DIREITO EM PORTUGUÊS: BOLSONARO PODE SER CONVOCADO PARA CPI DA PANDEMIA?

Após a Comissão Parlamentar de Inquérito (CPI) ter convocado nove governadores para prestar depoimentos sobre as medidas de enfrentamento à pandemia, o vice-presidente da Comissão e senador, Randolfe Rodrigues (Rede-AP), protocolou, nessa quarta-feira (26), um requerimento para convocar o presidente Jair Bolsonaro (sem partido) para depor na CPI. 

No entanto, o autor do requerimento ressaltou que pode haver impedimentos para que a convocação de Bolsonaro realmente aconteça, pois o tanto o Regimento Interno do Senado quanto a Constituição Federal impedem a convocação de chefes do Executivo federal, estadual ou municipal.

Porém, a Constituição, mas especificamente o artigo 2°, afirma apenas que “são Poderes da União, independentes e harmônicos entre si, o Legislativo, o Executivo e o Judiciário”, ou seja, não proíbem que o presidente da República, governadores e prefeitos prestem depoimentos à CPI.  Assim, Bolsonaro poderia ser convocado, pelo menos em tese.

Já o artigo 148 do Regimento Interno do Senado Federal, abre precedentes para que a CPI convoque qualquer autoridade para prestar depoimentos caso seja necessário. 

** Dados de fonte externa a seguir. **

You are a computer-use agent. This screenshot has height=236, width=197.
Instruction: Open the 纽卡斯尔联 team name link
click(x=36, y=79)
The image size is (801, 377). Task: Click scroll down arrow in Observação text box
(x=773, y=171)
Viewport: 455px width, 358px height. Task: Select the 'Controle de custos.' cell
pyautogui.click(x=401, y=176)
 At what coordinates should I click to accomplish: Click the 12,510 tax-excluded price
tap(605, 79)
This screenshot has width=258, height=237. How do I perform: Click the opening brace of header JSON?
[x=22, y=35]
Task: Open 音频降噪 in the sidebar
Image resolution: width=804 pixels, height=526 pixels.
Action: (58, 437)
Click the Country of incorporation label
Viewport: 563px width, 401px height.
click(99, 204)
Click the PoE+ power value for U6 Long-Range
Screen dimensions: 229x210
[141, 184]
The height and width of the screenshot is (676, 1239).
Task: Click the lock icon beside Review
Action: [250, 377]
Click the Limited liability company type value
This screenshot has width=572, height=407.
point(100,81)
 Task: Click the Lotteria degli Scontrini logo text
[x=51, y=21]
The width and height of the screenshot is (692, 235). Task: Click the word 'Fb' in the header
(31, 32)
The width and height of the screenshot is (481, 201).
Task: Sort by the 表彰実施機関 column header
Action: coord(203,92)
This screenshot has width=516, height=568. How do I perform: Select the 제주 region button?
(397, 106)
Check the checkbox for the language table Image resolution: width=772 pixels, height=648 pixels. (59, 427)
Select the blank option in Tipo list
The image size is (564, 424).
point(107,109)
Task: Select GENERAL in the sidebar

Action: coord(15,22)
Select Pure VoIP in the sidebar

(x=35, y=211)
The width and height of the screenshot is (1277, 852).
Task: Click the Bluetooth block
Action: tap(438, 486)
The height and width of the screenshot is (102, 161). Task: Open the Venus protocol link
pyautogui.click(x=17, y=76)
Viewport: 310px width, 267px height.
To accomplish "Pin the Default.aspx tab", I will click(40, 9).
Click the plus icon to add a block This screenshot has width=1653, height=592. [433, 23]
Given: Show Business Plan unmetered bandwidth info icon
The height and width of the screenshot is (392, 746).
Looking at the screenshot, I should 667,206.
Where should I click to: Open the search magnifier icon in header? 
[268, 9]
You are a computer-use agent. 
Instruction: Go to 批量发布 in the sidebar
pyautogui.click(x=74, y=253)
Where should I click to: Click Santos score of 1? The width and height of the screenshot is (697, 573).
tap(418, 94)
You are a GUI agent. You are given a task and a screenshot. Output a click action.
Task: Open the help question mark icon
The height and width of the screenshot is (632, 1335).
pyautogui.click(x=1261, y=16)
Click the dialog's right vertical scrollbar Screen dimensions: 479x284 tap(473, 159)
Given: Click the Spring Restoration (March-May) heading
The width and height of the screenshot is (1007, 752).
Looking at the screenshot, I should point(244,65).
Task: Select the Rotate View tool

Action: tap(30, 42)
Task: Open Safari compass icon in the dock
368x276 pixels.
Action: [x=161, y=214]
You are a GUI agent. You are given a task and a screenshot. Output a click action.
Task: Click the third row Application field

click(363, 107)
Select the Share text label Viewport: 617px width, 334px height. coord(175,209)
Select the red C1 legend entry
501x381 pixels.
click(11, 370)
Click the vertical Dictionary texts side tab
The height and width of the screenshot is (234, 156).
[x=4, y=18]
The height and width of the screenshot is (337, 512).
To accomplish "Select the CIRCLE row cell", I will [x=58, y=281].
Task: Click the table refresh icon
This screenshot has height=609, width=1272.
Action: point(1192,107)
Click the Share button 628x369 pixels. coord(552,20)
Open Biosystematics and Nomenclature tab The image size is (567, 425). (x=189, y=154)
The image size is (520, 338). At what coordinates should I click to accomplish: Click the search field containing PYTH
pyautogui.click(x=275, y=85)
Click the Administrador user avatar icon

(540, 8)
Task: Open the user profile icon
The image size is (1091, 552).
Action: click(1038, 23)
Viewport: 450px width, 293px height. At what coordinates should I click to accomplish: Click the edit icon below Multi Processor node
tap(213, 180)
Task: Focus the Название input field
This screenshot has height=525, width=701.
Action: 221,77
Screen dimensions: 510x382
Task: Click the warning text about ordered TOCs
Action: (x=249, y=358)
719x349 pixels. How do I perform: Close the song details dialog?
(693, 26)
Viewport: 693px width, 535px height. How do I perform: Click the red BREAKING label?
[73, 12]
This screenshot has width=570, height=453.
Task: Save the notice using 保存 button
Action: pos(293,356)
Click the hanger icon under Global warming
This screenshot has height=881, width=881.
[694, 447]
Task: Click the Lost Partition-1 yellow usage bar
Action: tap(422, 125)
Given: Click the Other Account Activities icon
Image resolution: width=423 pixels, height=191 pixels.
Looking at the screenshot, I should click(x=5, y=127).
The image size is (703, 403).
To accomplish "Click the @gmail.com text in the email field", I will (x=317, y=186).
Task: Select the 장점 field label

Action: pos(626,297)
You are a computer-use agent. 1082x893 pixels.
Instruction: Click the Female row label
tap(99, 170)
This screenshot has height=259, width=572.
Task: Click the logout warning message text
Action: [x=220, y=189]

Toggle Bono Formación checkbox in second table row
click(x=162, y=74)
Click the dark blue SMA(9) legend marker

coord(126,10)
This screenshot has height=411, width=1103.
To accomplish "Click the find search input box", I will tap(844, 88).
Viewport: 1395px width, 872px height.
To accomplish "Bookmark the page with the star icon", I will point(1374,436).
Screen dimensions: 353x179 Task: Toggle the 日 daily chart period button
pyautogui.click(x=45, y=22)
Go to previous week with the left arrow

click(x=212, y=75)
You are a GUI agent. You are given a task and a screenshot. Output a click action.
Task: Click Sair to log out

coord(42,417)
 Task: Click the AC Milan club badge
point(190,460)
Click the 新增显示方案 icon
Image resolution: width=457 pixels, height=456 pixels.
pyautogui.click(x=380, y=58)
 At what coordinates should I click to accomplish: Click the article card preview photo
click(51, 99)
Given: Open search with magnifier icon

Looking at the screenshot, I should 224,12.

Art. 148. No exercício das suas atribuições, a comissão parlamentar de inquérito terá poderes de investigação próprios das autoridades judiciais, facultada a realização de diligências que julgar necessárias, podendo convocar Ministros de Estado, tomar o depoimento de qualquer autoridade, inquirir testemunhas, sob compromisso, ouvir indiciados, requisitar de órgão público informações ou documentos de qualquer natureza, bem como requerer ao Tribunal de Contas da União a realização de inspeções e auditorias que entender necessárias.

Um caso semelhante aconteceu em 2012, quando o ex-governador do estado de Goiás Marconi Perillo foi convocado para depor na CPI que investigou o caso do bicheiro Carlinhos Cachoeira. À época, após recorrer ao Supremo Tribunal Federal (STF) Perillo foi autorizado Corte a não comparecer. Na decisão judicial, o ministro do Supremo Marco Aurélio de Mello,  afirmou que a interpretação da Constituição afasta a possibilidade de uma CPI do Congresso “vir a convocar, quer como testemunha, quer como investigado” um governador. 

Em entrevista ao jornal Correio Braziliense, ministros do STF afirmam que o caso de convocação do presidente é inédito e diferente da situação do ex-governador goiano. Segundo a reportagem, a situação gera um clima de apreensão no Supremo porque cria um conflito político e tensão entre os poderes. Nos bastidores do STF, os magistrados acreditam que o requerimento deverá chegar à Corte. 

Governadores convocados:

Wilson Lima, do Amazonas;

Ibaneis Rocha, do Distrito Federal;

Waldez Góes, do Amapá;

Helder Barbalho, do Pará;

Marcos Rocha, de Rondônia;

Antônio Denarium, de Roraima;

Carlos Moisés, de Santa Catarina;

Mauro Carlesse, de Tocantins;

Wellington Dias, do Piauí;

Ex-governador do Rio de Janeiro, Wilson Lima.